Indrawati mengakui meski kakaknya punya banyak penyakit, diantaranya penyakit paru-paru, namun kakaknya yang sehari-hari bekerja sebagai sopir masih sering mengkonsumsi minum-minuman keras bersama teman-temannya.

“Karena sudah meninggal di rumahnya sendiri keluarga keberatan membawa ke rumah sakit. Namun ada petugas dari Puskesmas Paspan dan Petugas Polsek Glagah yang kesini. Katanya Mas Tono terkena serangan jantung,’’ ungkapnya.

Sedang Kisyati, orang tua Sofyan Hadi, mengaku tidak banyak mengetahui kejadian persis yang menimpa anak sulungnya tersebut.

‘’Saya baru tahu setelah ada ramai-ramai di rumah teman Sofyan di Temenggungan. Katanya Sofyan tergeletak sudah tidak bernyawa lagi,’’ papar Kisyati.

Karena sudah meninggal, lanjut Kisyati, pihak keluarga keberatan untuk membawanya ke rumah sakit guna dilakukan visum terhadap jasad Sofyan. Sofyan telah dimakamkan di pemakaman Lingkungan Kalilo, Rabu pagi

‘’Tapi ketika ada teman anak saya yang bersedia membiayai visum, keluarga juga keberatan karena keluarga keberatan jasad Sofyan dibedah,’’ kata Kisyati.

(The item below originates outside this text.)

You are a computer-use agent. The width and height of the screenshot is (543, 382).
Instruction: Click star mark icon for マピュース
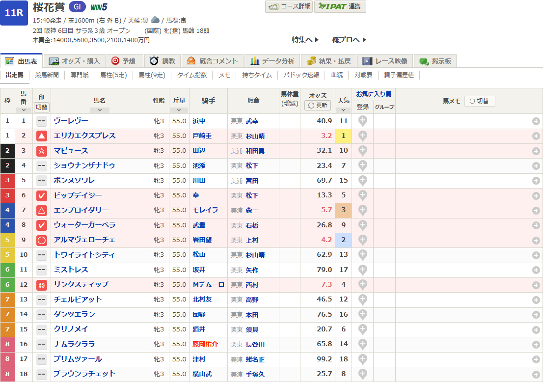pos(42,151)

Sementara itu Sugeng, orang tua Hendra Bayu (24), salah satu korban meninggal keracunan di RSUD Blambangan,  anaknya meninggal akibat minuman arak. Selain ada pengakuan dari anaknya, juga dari aroma bau alkohol yang sempat dihirupnya ketika merawat anaknya saat teler berat dan muntah-muntah.

Menurut Sugeng, anaknya jelas-jelas diajak pesta miras bersama empat temannya di sekitar perkebunan Kali Bendo, Licin, Minggu (15/04) siang. Namun yang disesalkan keluarga kok hanya anaknya yang meninggal, sedang lainnya selamat setelah dirawat jalan serta rawat di sebuah klinik di Glagah,

Sedangkan Hendra Bayu sepulang minum miras langsung masuk kamar karena kondisinya lemah dan muntah-muntah dengan bau alkohol sangat menyengat dari mulut anaknya.

‘’Saya berusaha memberikan pertolongan dengan memberikan air kelapa muda. Tapi tidak mempan, anak saya masih muntah-muntah,’’ jelasnya.

Saat masih bisa diajak komunikasi, anaknya mengaku habis minum arak. Sugeng tidak begitu percaya atas pengakuan anaknya.

‘’Sebab kalau minum arak tidak separah itu. Bahkan kok hanya anak saya,’’ tambahnya.

Karena kondisi kesehatan Hendra Bayu terus memburuk, dirinya membawanya ke RSUD Blambangan untuk mendapat perawatan intensif. namun  Hendra Bayu kedahuluan kejang-kejang sebelum akhirnya menghembuskan nafas terakhir.

Sugeng segera akan meminta pertanggungjawaban teman anaknya tersebut. Pasalnya, hingga kini belum ada niatan baik dari orang yang telah menghilangkan nyawa anaknya tersebut. Apalagi, berdasarkan hasil pemeriksaan di RSUD Blambangan, anaknya dinyatakan tidak memiliki riwayat penyakit.

‘’Namun setelah minum arak, anak saya bisa begini. Anak saya agak terlambat sehingga racunnya keburu menyebar keseluruh tubuh. Bahkan anak saya sempat mengeluhkan matanya yang tidak bisa untuk melihat,” aku Sugeng, Kamis (19/04). (re/kin).